### Data excerpts
──────
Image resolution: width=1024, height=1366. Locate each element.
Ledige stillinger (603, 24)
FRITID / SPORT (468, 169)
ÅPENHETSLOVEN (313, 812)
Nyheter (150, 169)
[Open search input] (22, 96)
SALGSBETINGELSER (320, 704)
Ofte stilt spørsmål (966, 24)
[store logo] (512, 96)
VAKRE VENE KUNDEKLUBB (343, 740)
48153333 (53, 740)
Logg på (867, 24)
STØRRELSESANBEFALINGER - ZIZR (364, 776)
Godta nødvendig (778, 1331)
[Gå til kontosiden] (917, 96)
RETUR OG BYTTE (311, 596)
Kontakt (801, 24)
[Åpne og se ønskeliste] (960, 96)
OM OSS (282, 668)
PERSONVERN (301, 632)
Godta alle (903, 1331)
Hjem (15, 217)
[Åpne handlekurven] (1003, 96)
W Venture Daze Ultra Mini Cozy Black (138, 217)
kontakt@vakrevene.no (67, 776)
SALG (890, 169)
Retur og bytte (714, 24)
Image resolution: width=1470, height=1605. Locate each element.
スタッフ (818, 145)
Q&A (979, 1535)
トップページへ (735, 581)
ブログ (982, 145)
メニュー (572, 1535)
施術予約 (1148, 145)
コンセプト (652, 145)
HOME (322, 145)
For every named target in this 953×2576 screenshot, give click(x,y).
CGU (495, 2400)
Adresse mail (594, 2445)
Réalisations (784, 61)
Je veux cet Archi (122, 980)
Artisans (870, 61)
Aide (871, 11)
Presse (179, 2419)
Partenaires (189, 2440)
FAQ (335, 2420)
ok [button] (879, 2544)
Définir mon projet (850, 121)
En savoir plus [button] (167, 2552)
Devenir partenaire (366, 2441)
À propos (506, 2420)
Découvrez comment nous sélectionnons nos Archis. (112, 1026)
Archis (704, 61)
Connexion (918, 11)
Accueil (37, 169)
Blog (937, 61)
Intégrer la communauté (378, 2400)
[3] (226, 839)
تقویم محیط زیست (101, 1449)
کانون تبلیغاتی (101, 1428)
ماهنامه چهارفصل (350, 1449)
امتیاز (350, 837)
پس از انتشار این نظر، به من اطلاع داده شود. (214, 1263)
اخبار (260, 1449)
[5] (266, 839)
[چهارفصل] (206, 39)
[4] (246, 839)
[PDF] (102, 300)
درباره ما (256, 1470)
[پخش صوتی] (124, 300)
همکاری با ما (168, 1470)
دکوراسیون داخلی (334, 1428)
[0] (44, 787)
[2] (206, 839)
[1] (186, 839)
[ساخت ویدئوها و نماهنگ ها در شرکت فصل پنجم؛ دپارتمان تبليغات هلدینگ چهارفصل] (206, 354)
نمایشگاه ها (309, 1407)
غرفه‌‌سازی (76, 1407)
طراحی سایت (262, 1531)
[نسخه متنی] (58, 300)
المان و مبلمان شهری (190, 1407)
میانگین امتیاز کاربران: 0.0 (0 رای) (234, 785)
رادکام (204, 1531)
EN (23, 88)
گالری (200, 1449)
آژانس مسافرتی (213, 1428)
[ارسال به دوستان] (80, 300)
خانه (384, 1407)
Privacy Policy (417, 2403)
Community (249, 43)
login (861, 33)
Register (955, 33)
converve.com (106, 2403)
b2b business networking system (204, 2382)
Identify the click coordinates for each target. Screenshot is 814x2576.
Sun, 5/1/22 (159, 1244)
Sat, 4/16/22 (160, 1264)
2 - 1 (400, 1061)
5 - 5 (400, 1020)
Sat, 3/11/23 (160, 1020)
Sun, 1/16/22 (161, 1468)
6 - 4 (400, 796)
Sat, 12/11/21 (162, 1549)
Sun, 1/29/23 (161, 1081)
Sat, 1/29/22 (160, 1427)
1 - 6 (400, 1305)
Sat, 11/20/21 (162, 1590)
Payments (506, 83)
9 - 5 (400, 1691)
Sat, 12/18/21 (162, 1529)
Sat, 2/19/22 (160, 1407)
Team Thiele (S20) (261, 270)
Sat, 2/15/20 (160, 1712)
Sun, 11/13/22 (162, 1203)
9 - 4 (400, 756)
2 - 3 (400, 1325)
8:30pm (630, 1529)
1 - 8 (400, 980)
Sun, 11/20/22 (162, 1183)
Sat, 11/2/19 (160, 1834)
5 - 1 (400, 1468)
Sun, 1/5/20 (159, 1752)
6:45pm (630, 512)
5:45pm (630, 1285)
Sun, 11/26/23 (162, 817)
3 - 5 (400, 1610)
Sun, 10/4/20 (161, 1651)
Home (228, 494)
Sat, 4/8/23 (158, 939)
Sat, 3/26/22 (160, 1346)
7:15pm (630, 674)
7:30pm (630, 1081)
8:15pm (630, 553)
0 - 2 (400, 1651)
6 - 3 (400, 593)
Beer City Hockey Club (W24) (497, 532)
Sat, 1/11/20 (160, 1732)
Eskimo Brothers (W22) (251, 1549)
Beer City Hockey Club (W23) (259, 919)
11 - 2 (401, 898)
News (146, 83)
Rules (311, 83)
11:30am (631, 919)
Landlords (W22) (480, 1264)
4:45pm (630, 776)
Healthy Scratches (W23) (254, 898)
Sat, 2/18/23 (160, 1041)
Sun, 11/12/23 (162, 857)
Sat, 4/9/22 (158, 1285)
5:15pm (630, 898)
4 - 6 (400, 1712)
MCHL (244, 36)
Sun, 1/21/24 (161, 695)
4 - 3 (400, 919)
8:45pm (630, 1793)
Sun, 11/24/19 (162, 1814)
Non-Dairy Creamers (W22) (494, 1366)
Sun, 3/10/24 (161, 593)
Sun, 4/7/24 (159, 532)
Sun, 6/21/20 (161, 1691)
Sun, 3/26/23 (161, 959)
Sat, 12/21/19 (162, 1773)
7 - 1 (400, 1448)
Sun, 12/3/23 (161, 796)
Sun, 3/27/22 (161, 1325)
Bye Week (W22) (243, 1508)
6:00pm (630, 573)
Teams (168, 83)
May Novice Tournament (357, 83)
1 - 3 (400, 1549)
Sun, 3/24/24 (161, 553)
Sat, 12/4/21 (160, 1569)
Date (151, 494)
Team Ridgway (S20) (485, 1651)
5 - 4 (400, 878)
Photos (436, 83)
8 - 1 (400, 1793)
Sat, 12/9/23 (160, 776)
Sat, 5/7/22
──────
After locating the line holding "Sun, 11/24/19 (162, 1814)" above, output exactly that line and every line after it through the line holding "Photos (436, 83)". Include nothing else.

Sun, 11/24/19 (162, 1814)
Non-Dairy Creamers (W22) (494, 1366)
Sun, 3/10/24 (161, 593)
Sun, 4/7/24 (159, 532)
Sun, 6/21/20 (161, 1691)
Sun, 3/26/23 (161, 959)
Sat, 12/21/19 (162, 1773)
7 - 1 (400, 1448)
Sun, 12/3/23 (161, 796)
Sun, 3/27/22 (161, 1325)
Bye Week (W22) (243, 1508)
6:00pm (630, 573)
Teams (168, 83)
May Novice Tournament (357, 83)
1 - 3 (400, 1549)
Sun, 3/24/24 (161, 553)
Sat, 12/4/21 (160, 1569)
Date (151, 494)
Team Ridgway (S20) (485, 1651)
5 - 4 (400, 878)
Photos (436, 83)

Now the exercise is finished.